Janji dan propaganda tentang luar angkasa adalah sejenis fiksi ilmiah. Melalui percakapan antara tiga sosok avatar pada layar mini dari proyeksi video, presentasi di depan "panggung worm hole" ini menghadirkan obrolan ringan ala warung kopi tentang realitas dan mimpi-mimpi kemajuan teknologi. Topik-topik yang sebenarnya rumit dihidangkan seperti gaya penceritaan dalam fiksi sains. Bagi sebagian besar kalangan awam, bagaimanapun menikmati sisi fiksi akan dianggap lebih memikat ketimbang perbincangan "ilmiah" tentang kecerdasan buatan dan smartphone.
Abad yang lalu adalah abad antariksa yang berawal dengan peluncuran satelit pada 1957. Pasca Perang Dunia II, negara-negara adidaya memicu perlombaan star war sebagai psy war. Bagi astronom dunia Barat, semua peradaban akan menjadi antariksa atau punah. Pengaruh budaya space age ini dalam seni dan kehidupan sehari-hari sangat luas, mulai dari seni rupa, sastra, film, desain otomotif, sampai game. Ito menonton film Star Wars ketika masih di bangku taman kanak-kanak, peristiwa yang banyak mempengaruhi imajinasinya sebagai seniman.
Parodi pop Ito adalah retro-futuristik. Era kemajuan yang seakan berputar ke masa lalu. Capaian sains dan teknologi yang menakjubkan-menurut kacamata ini-adalah khayalan atau temuan-temuan pengarang melalui karya-karya fiksi seperti komik, novel, ilustrasi dan film. Periode 1960-'70an merupakan zaman keemasan genre fiksi ilmiah, yang dirintis oleh penulis-penulis besar seperti Jules Verne dan H.G. Wells. Pada sisi lain, kemajuan teknologi dan perubahan sosial juga mendorong suburnya genre tersebut. Aldous Huxley sudah melahirkan novelnya, Brave New World pada 1930-an, meramalkan datangnya masyarakat teknologis-distopian yang mengejar kenyamanan dengan mengorbankan keindahan dan kebebasan.

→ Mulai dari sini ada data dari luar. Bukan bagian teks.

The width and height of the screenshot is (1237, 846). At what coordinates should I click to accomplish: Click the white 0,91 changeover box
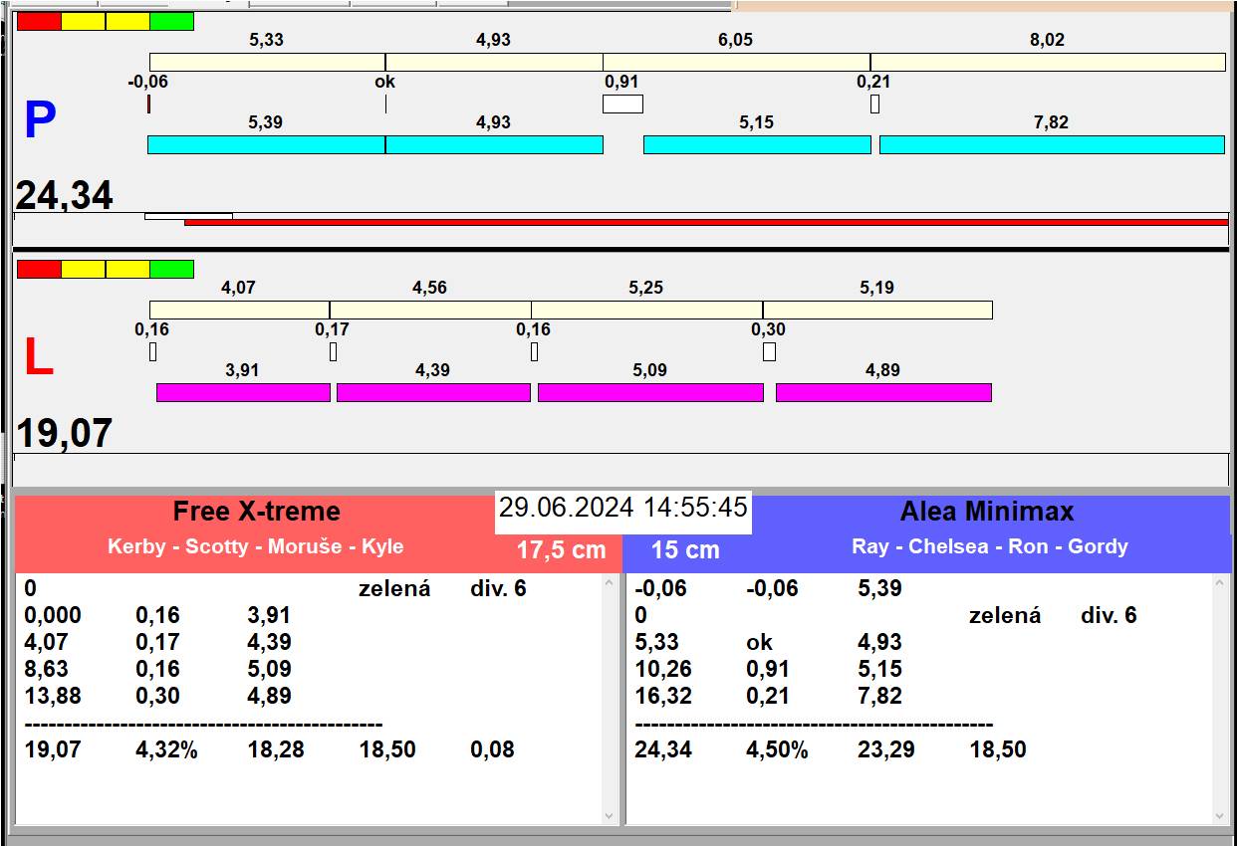pos(622,104)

Teks-teks retro-futuristik dihadirkan Ito pada pelat kuningan yang "diremas", parodi distopian antara janji masa depan teknologi dengan realitas keseharian. Melalui format video podcast pengunjung pameran adalah audiens dalam gelar wicara para avatar, menyimak obrolan "berisi namun kosong", termasuk berbagai isu perkembangan teknologi di Indonesia.